*** Information provided Section Begins ***

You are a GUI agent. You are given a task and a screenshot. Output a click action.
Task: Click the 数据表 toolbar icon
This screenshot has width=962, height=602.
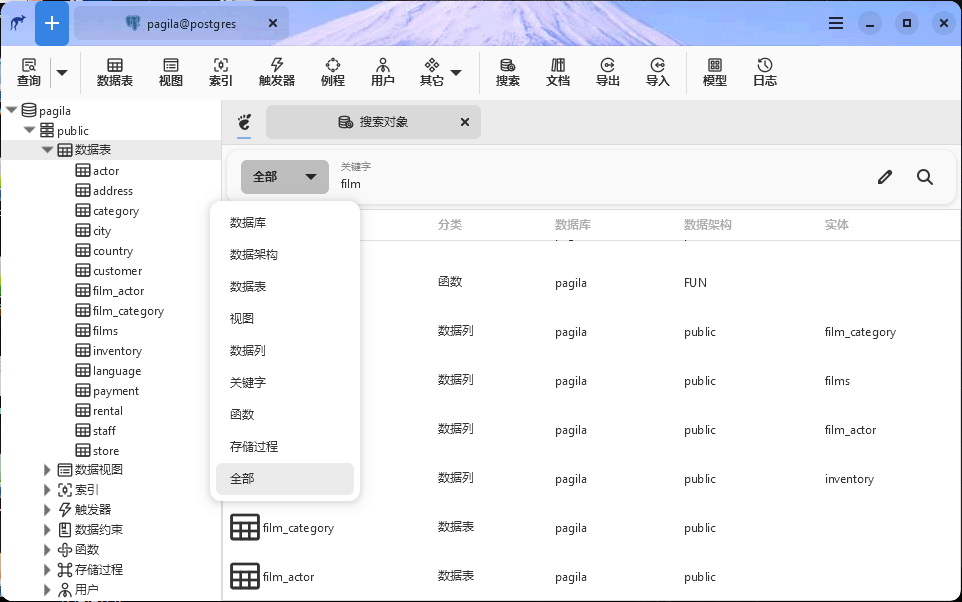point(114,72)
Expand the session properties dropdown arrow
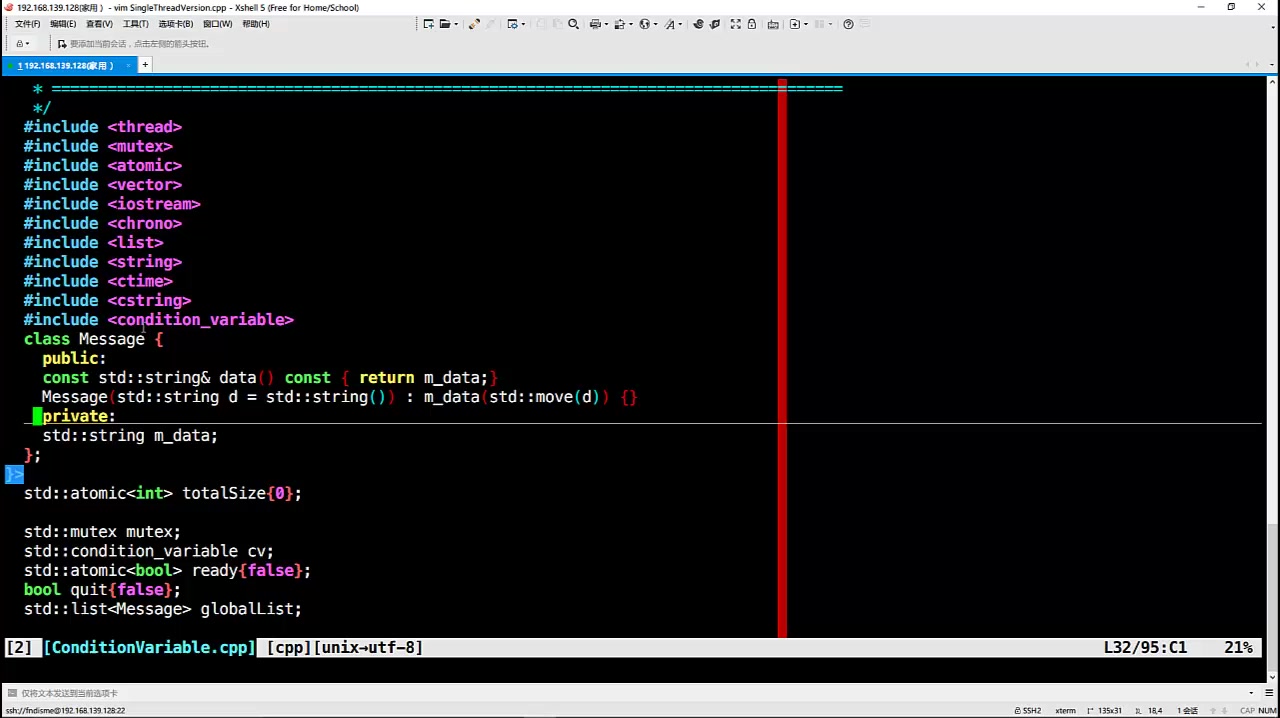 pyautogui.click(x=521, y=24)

*** Information provided Section Ends ***

Your goal: Write the records out exactly once more, leaving off the pictures.

Task response:
You are a GUI agent. You are given a task and a screenshot. Output a click action.
Task: Click the 数据表 toolbar icon
This screenshot has width=962, height=602.
point(114,72)
Expand the session properties dropdown arrow
 pyautogui.click(x=521, y=24)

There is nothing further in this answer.